デリク・ベラサーという武器商人をCIAが挙げるべく、かつて軍のヘリコプター操縦士で名の知れた画家であるチェイス・マローンがその巣窟に潜り込み、彼が依頼された肖像画のモデル、ベラサーの妻シェンナを救出する。しかしそこからは絶大な権力を持つ男からの男女2人の果てしない逃亡が繰り広げられる。

このデリク・ベラサーという男が実に強烈だ。
圧倒的な威圧感を持ち、先祖代々からの武器商人で決して足を出さず、世界中にコネクションを持ち、武器を売りさばいて戦争を起こしている男。そして自分の欲望を満たすためには手段を選ばない。妻の肖像画作製の依頼をマローンが断ると、家と土地を買い取り、彼のお気に入りのレストランも買い取り、更に彼の作品を扱う画商も作品ごと丸ごと買い取り、マローンの作品を世に出さぬために倉庫に入れようとする。
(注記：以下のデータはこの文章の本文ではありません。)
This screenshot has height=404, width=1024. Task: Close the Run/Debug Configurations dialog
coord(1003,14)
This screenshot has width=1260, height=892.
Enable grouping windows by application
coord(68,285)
更に彼が異常なのは美しいものに異常な執着を持ち、妻が年齢によって美貌の衰えを見出すと肖像画と裸体画を残して事故死を装って殺害し、新たな美しい妻を手に入れる。まさに現代の青ひげである。

そしてもう1人鮮烈な印象を残すのはその妻シェンナだ。本書の原題“Burnt Shenna”は彼女の肌の色、赤褐色を指す。
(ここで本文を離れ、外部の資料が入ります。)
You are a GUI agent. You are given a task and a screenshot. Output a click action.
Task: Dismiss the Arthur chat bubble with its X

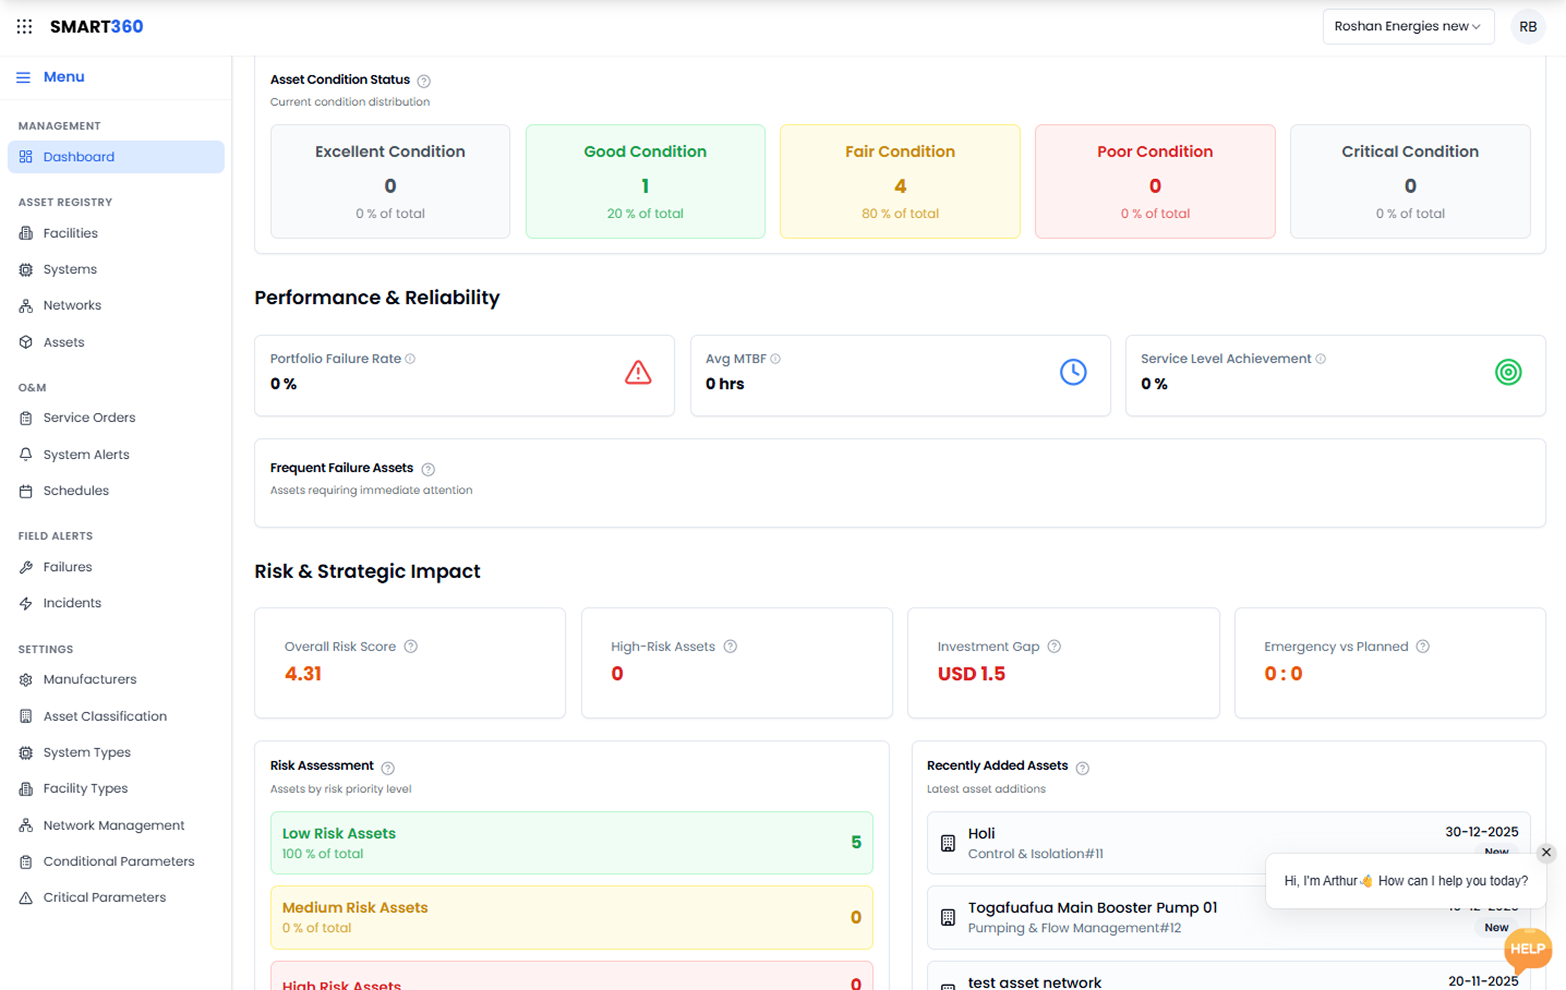[x=1546, y=852]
このマローンをして、今まで見た中で最も美しいと称されるこの妻はかつてはトップモデルであったが、その境遇は不遇だ。
イタリア系アメリカ人の両親の許で生れた彼女はイリノイ州にいたが12歳で両親を亡くし、引き取られた叔父のところではセックスを強要され、ある日それが嫌で家を飛び出し、シカゴでモデル学校に入り、モデルの仕事を始め、一躍トップモデルになる。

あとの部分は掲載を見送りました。